The Great Train Story is a 3500 sqft HO scale model railroad display located in the Transportation Zone of Chicago's Museum of Science and Industry. It explains the story of modern-day rail transportation in a 2206 mi journey from Seattle, Washington, through several plains states en route to Chicago, Illinois. The layout features 192 custom models of buildings and landmarks including the Willis Tower, Chicago Board of Trade Building, and Union Station in Chicago; and Seattle’s Space Needle, Experience Music Project and King Street Station. The landscape between the two cities includes several natural features such as the Cascade Range, Rocky Mountains, waterfalls and forests. Man-made highlights include small towns, tunnels, truss arch and truss bridges, a lumber mill, farms, grain silos, a fruit packing house, a coal mine, and a steel mill.

In the exhibit, BNSF Railway freight trains move raw materials with centerbeam lumber cars while hopper cars carry grain and coal. Intermodal cars laden with shipping containers, and car carriers also transport finished products on freight train consists. Passenger operations include Amtrak, Metra, the Chicago Transit Authority’s 'L' and Chicago’s South Shore Line trains.

== Layouts from the past ==
The museum had an earlier model railroad layout, dating back to the early 1940s when Minton Cronkhite built the original Museum and Santa Fe Railway; a 2340 sqft layout in O scale. This layout had over 1000 ft of track and over 20,000 hand-laid ties. The project was financed with a $58,000 grant from the Atchison, Topeka and Santa Fe Railway. Cronkhite began construction in 1939 and the exhibit made its public debut in January 1941. Much of the rolling stock and locomotives were hand built from scratch by Cronkhite using original Santa Fe plans. It featured Santa Fe’s southwestern freight and passenger operations, including a depiction of the Grand Canyon and quickly became a favorite with children and adults visiting the museum.

In 1953 Central Locomotive Works owner Bob Smith rebuilt the layout in O scale and added several diesel locomotives. It was updated again in 1988 during a year-long effort once again financed by Santa Fe. Santa Fe transferred ownership of the layout to the Museum in the early 1990s.

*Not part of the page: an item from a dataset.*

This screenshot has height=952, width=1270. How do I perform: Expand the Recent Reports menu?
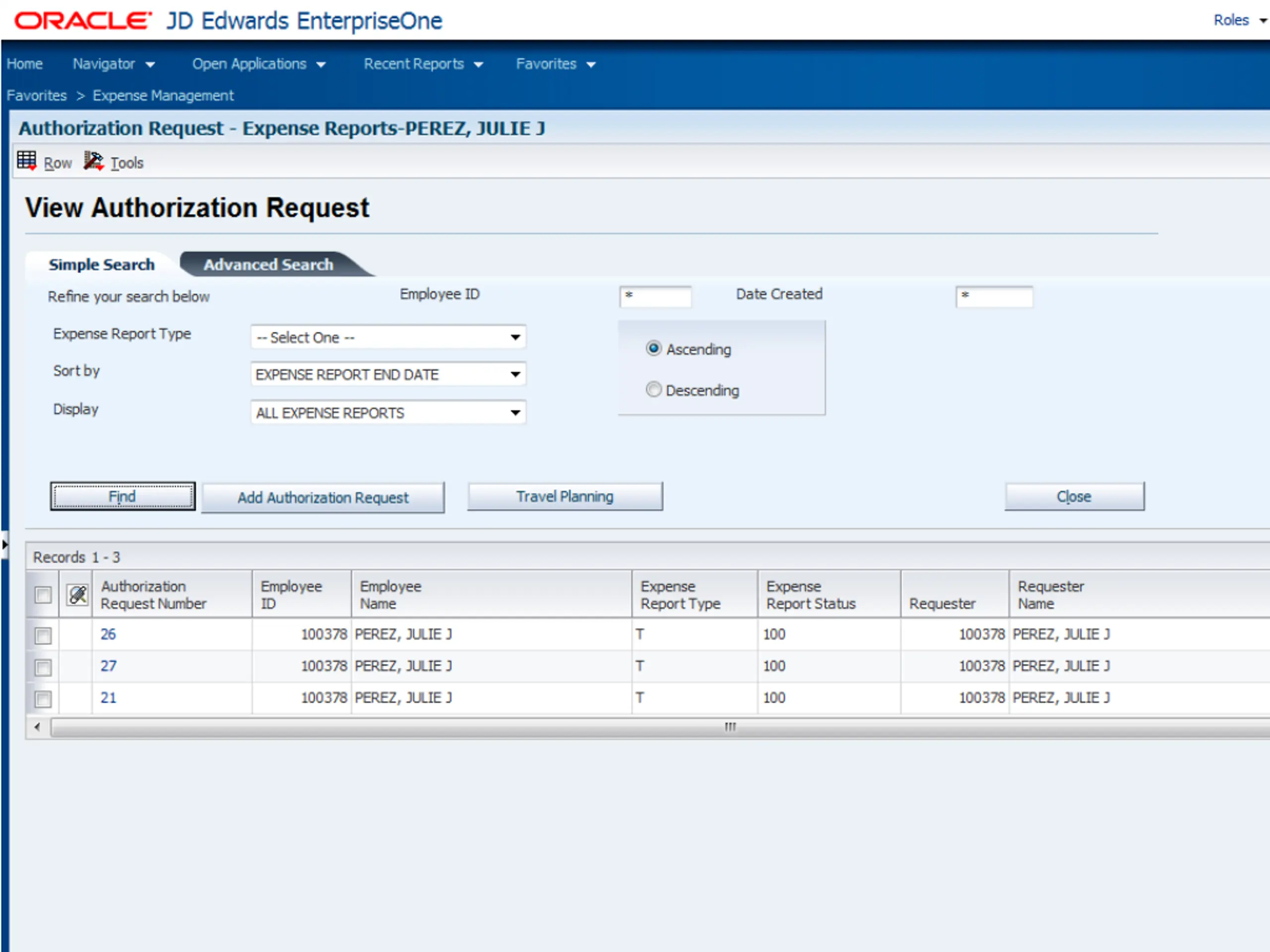[x=423, y=63]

Wear and tear from six decades of continuous daily use gradually took its toll, and by the time of its demise the layout had only a couple of operating loops. The Museum and Santa Fe Railway was closed in May 2002. That summer, the exhibit's surviving items — several original buildings, rolling stock (both used and surplus), and pieces of scale scenery — were placed into forty lots and sold in an eBay auction. The auction generated over $21,500 for MSI.

== Current layout ==
The Great Train Story was funded with $3.5 million in donations. Contributors to the project included General American Transportation Corporation, Burlington Northern Santa Fe, Chicago Mercantile Exchange, the Elizabeth Morse Genius Charitable Trust and the Duchossois Family Foundation.

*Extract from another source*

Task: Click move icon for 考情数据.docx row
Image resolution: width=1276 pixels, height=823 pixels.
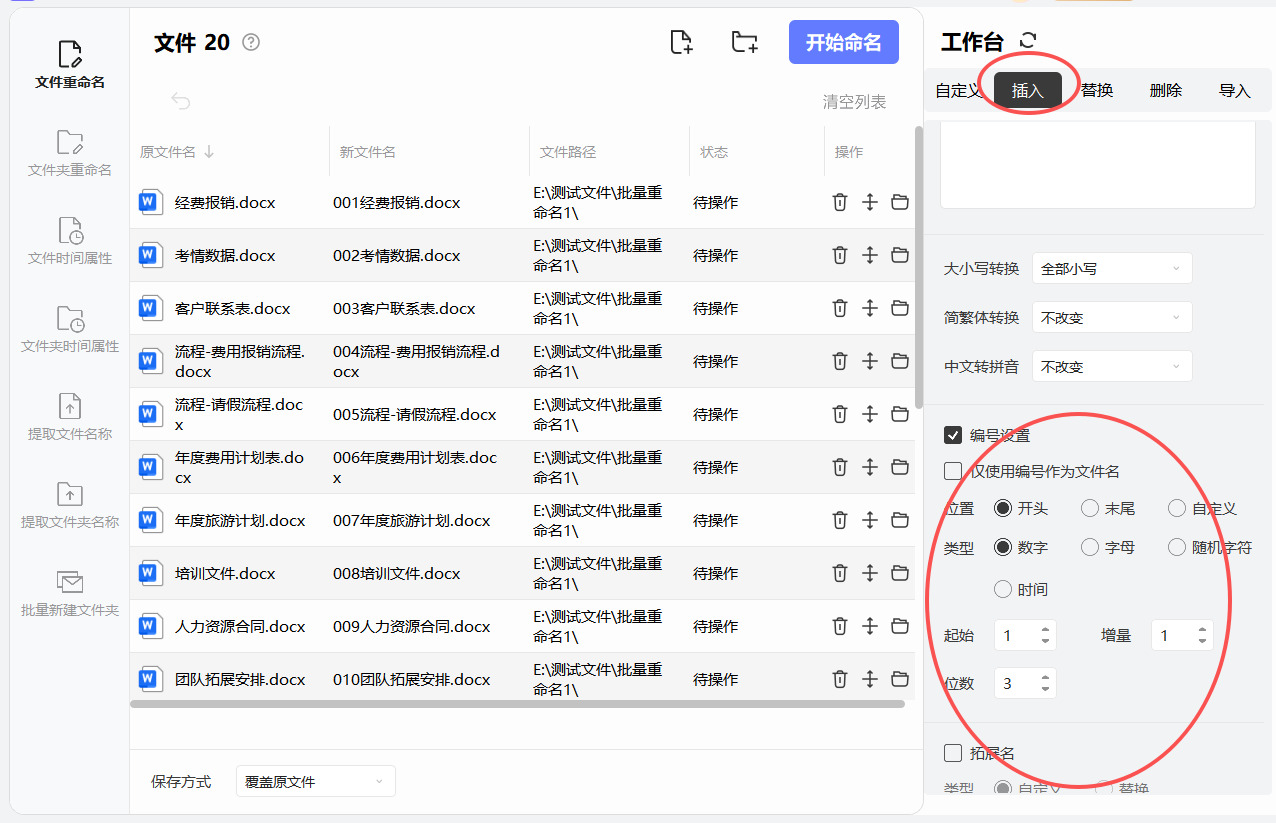Action: click(870, 255)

The current layout was conceived by museum exhibit designer John Llewellyn. The project took a year to build and made its public debut on November 22, 2002. Senior exhibit developer Jennifer Johnston played a key role in developing and creating the 24 information stations covering operations and public safety incorporated in the exhibit. Part of Lleyellyn and Johnston's research for the project included an 11-day trip from Seattle to Chicago. The development team studied visitor interaction with the former layout and designed the new display in a Serpentine shape in order to bring guests into the exhibit to enhance the visual experience. Guests can also avail themselves a bird's-eye view of the layout from the balcony that surrounds it.

Trains in the exhibit operate on a DC block system rather than the more modern DCC mode many railroad modelers have adopted. Several signal semaphore towers at the beginning of each block and crossing gates activate at crossings where roads intersect with rail lines to help give the viewer the impression that the system is being run in prototypical fashion.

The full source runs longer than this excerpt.